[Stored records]
=== Section Start ===

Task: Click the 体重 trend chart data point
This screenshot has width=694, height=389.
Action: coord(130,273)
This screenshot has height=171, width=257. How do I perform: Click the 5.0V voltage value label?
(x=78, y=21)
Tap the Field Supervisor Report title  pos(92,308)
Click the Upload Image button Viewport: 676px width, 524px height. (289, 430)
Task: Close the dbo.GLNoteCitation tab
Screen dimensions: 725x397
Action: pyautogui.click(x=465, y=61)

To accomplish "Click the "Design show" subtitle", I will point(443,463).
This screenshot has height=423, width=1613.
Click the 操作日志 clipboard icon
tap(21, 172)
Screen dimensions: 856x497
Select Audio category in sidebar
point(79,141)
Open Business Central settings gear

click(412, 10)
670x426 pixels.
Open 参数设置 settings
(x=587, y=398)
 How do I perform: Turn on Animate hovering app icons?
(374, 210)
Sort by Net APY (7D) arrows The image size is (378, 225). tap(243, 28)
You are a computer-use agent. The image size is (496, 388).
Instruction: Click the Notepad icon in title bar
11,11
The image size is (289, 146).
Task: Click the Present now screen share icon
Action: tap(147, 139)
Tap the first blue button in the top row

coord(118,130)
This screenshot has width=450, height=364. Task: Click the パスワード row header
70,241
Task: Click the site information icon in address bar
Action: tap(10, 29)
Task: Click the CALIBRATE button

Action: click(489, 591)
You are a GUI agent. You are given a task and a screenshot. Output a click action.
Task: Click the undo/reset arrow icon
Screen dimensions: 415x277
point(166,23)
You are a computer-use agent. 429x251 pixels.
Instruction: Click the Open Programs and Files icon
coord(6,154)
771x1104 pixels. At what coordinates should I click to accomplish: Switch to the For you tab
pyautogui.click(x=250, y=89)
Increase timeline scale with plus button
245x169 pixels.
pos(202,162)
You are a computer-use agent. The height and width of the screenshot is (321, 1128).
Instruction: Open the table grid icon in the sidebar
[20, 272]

=== Section End ===

REQUIRED WORK |
Scanning the data above, copy out every line where "computer" is found.

SOLUTION FOR THIS PROBLEM |
You are a computer-use agent. The image size is (496, 388).
You are a computer-use agent. 429x251 pixels.
You are a computer-use agent. The height and width of the screenshot is (321, 1128).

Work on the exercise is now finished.